Now, Aucoin is eager to share these valuable lessons with others. Between rehearsals for Boston Lyric Opera’s production of “Eurydice” — which he composed — he can be found in Harvard’s Music Building teaching Music 187R: “Opera Workshop.” In this opera creation lab where students get a handle on writing and performing contemporary operas, Aucoin is especially considerate of his students not only as musicians, but as individuals.
“I want to get to know them all as individuals and as artists, and to understand what they’re interested in. And also outside of music, what they care about in the world and how to bring that into an artistic practice,” Aucoin said.
An eager mentor, Aucoin finds that teaching at Harvard complements his work on “Eurydice” especially well, with both endeavors being deeply social exploits. “Eurydice” had its world premiere at the Los Angeles Opera in 2020 and its Metropolitan Opera premiere in 2021. Its libretto is based on Sarah Ruhl’s play of the same name, a retelling of the Orpheus and Eurydice myth from Eurydice’s perspective: something hitherto unknown in all operatic adaptations of that perennial and celebrated myth. From early Baroque composer Claudio Monteverdi’s “L’Orfeo,” to Christoph Willibald Gluck’s austere “Orfeo ed Euridice,” to Jacques Offenbach’s irreverent comic opera “Orpheus in the Underworld,” none tell the story quite like Ruhl and Aucoin do.
Aucoin also shared that he was astonished at how readily Ruhl’s play lent itself to an operatic adaptation.
“I read ‘Eurydice,’ and I thought two things. One, I thought, ‘This is such a miraculous tone of voice,’ because it is desperately sad and also extremely funny.

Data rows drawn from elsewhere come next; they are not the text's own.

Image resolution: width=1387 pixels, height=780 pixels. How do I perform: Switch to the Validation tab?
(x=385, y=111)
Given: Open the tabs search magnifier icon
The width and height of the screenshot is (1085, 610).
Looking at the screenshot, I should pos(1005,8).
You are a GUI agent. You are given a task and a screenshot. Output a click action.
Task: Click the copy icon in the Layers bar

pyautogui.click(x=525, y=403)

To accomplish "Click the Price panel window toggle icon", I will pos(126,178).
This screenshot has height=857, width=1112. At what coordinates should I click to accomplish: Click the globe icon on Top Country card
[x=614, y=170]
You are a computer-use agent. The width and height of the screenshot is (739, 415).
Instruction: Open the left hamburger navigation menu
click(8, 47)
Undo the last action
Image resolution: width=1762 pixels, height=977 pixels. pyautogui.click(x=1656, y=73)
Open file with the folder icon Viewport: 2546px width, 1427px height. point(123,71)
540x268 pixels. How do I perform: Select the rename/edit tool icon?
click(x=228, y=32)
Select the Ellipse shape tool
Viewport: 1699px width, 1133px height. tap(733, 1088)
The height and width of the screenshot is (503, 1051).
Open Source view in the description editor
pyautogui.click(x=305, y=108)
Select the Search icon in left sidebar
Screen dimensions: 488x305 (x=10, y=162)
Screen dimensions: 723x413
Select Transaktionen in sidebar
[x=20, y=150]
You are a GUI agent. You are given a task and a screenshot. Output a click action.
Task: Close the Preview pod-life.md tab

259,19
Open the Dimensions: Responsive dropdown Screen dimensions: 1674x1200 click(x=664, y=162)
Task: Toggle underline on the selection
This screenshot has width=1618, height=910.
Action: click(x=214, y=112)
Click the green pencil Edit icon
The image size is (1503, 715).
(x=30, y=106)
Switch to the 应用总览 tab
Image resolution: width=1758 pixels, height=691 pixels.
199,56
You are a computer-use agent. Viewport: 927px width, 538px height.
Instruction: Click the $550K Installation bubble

And it has a kind of ‘Alice in Wonderland’ quality of magic to it that I found a really good fit for opera. And the second thing I thought was that the play is already very close to being the size of a libretto, because Sarah’s characters generally don’t speak in long Shakespearean monologues,” he said.
It is this poignancy and incisiveness that Aucoin finds so compelling about the retelling of the myth that he is helping to bring to life. He spoke about Ruhl’s personal connection to the work, which she wrote soon after her father passed away, and how audiences can feel the rawness of her grief.
When asked what he hoped viewers would take away from the opera, Aucoin was quick to say that he never wants to “dictate anything about an audience’s experience.” However, he was grateful that the piece resonated in ways he did not anticipate, from people with experiences losing spouses or family members to dementia, to those imagining what an already-deceased loved one’s journey through the afterlife might be like. Suffice to say, “Eurydice” promises a fresher, more female-centric retelling of the myth we know and love.
“I think our opera is much more about questions of memory, loss, family connections, the tension between romantic and family love,” Aucoin said, comparing “Eurydice” to other operatic adaptations of the myth. “So the longer I’ve spent with the piece, the more I think that we’re up to something totally different.”
Boston Lyric Opera’s production of “Eurydice” runs at the Huntington Theatre from March 1 to March 10.